- _EXERCISE GOAL_:
Arrange the part of the raw records that opens with the line containing "Where should I" and closes with the line containing "pyautogui.click(x=140, y=662)", both included, as a JSON list of strings with one string per line and blank lines omitted.

Raw records:
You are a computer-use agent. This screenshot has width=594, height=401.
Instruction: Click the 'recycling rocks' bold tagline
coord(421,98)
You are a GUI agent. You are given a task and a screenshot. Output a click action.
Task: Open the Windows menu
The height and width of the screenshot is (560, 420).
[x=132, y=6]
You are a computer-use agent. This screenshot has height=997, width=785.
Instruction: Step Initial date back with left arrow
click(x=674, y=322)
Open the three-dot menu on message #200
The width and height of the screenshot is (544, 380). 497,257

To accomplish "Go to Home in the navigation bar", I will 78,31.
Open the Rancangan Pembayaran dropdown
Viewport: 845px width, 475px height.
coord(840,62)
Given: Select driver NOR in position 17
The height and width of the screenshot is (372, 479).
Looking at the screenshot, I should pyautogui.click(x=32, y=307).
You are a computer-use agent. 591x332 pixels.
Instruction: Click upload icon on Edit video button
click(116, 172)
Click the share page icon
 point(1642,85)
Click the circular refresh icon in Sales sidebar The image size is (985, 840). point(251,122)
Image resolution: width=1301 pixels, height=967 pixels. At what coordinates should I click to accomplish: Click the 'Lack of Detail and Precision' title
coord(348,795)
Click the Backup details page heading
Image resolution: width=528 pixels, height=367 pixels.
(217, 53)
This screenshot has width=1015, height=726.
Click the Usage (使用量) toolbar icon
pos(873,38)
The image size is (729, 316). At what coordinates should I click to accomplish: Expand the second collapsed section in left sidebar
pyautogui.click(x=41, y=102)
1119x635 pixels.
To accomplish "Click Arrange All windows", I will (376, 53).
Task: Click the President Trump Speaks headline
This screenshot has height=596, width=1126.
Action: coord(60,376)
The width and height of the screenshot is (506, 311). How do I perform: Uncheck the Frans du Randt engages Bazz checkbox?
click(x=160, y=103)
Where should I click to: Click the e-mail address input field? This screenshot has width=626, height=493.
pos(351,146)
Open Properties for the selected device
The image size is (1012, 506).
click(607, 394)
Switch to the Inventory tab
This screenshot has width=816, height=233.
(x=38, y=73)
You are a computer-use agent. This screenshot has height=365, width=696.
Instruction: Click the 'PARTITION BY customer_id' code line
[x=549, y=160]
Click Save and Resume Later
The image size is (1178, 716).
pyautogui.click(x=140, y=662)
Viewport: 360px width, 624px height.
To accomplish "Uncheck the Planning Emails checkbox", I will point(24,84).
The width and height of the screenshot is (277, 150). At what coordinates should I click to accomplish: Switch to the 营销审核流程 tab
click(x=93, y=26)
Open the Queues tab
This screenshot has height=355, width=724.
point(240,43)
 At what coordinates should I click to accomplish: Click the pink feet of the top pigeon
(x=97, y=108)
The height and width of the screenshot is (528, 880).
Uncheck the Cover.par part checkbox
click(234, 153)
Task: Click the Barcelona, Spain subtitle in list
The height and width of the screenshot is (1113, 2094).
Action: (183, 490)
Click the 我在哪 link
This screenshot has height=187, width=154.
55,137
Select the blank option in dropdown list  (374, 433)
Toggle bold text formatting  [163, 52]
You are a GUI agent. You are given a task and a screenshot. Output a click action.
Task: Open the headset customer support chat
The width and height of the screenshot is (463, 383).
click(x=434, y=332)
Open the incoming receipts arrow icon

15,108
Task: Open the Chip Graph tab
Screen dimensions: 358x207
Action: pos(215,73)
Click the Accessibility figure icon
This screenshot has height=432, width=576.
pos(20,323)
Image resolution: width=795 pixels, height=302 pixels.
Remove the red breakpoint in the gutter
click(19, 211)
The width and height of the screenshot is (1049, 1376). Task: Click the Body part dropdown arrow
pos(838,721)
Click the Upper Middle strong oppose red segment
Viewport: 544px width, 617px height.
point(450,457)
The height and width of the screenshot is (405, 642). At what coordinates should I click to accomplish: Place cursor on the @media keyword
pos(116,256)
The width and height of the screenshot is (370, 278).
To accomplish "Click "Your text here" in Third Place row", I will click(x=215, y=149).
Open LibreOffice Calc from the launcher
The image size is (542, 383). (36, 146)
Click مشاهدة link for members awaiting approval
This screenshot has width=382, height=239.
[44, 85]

- _FULL RESPONSE_:
[
  "Where should I click to: Click the e-mail address input field? This screenshot has width=626, height=493.",
  "pos(351,146)",
  "Open Properties for the selected device",
  "The image size is (1012, 506).",
  "click(607, 394)",
  "Switch to the Inventory tab",
  "This screenshot has width=816, height=233.",
  "(x=38, y=73)",
  "You are a computer-use agent. This screenshot has height=365, width=696.",
  "Instruction: Click the 'PARTITION BY customer_id' code line",
  "[x=549, y=160]",
  "Click Save and Resume Later",
  "The image size is (1178, 716).",
  "pyautogui.click(x=140, y=662)"
]